Flaubert et Rimbaud, « de la prose sur l’avenir de la poésie » (feat. Alain en guest star)

En lisant des extraits de la correspondance de Flaubert (puisque, n’est-ce pas, je suis une élève sérieuse qui prépare assidûment son baccalauréat de littérature sur Madame Bovary), un passage m’a interpellée. Le voici :

Jamais de ces vieilles phrases à muscles saillants, cambrées, et dont le talon sonne. J’en conçois pourtant un, moi, un style : un style qui serait beau, que quelqu’un fera à quelque jour, dans dix ans, ou dans dix siècles, et qui serait rythmé comme le vers, précis comme le langage des scienceset avec des ondulations, des ronflements de violoncelle, des aigrettes de feu, un style qui vous entrerait dans l’idée comme un coup de stylet, et où votre pensée enfin voguerait sur des surfaces lisses, comme lorsqu’on file dans un canot avec bon vent arrière. La prose est née d’hier, voilà ce qu’il faut se dire. Le vers est la forme par excellence des littératures anciennes. Toutes les combinaisons prosodiques ont été faites, mais celles de la prose, tant s’en faut.

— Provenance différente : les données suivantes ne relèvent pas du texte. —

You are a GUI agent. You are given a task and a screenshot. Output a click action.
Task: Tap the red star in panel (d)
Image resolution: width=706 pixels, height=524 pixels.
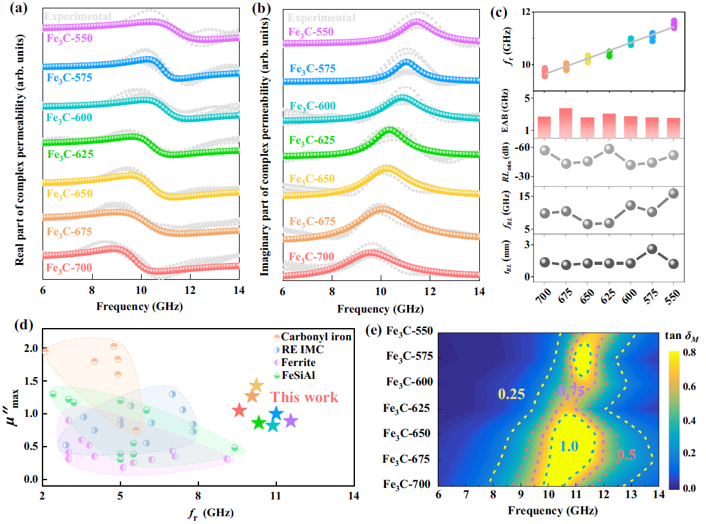point(239,410)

(Lettre à Louise Colet datée du 24 avril 1852)

Je me suis dit que j’avais déjà lu ça quelque part. Où ?

Là :

– Voici de la prose sur l’avenir de la poésie. (…)  – De la Grèce au mouvement romantique, – Moyen-Âge, – il y a des lettrés, des versificateurs. D’Ennius à Théroldus, de Théroldus à Casimir Delavigne, tout est prose rimée, un jeu, avachissement et gloire d’innombrables générations idiotes : Racine est le pur, le fort, le grand. – On eût soufflé sur ses rimes, brouillé ses hémistiches, que le Divin Sot serait aujourd’hui aussi ignoré que le premier venu auteur d’Origines. – Après Racine, le jeu moisit. Il a duré deux mille ans ! (…)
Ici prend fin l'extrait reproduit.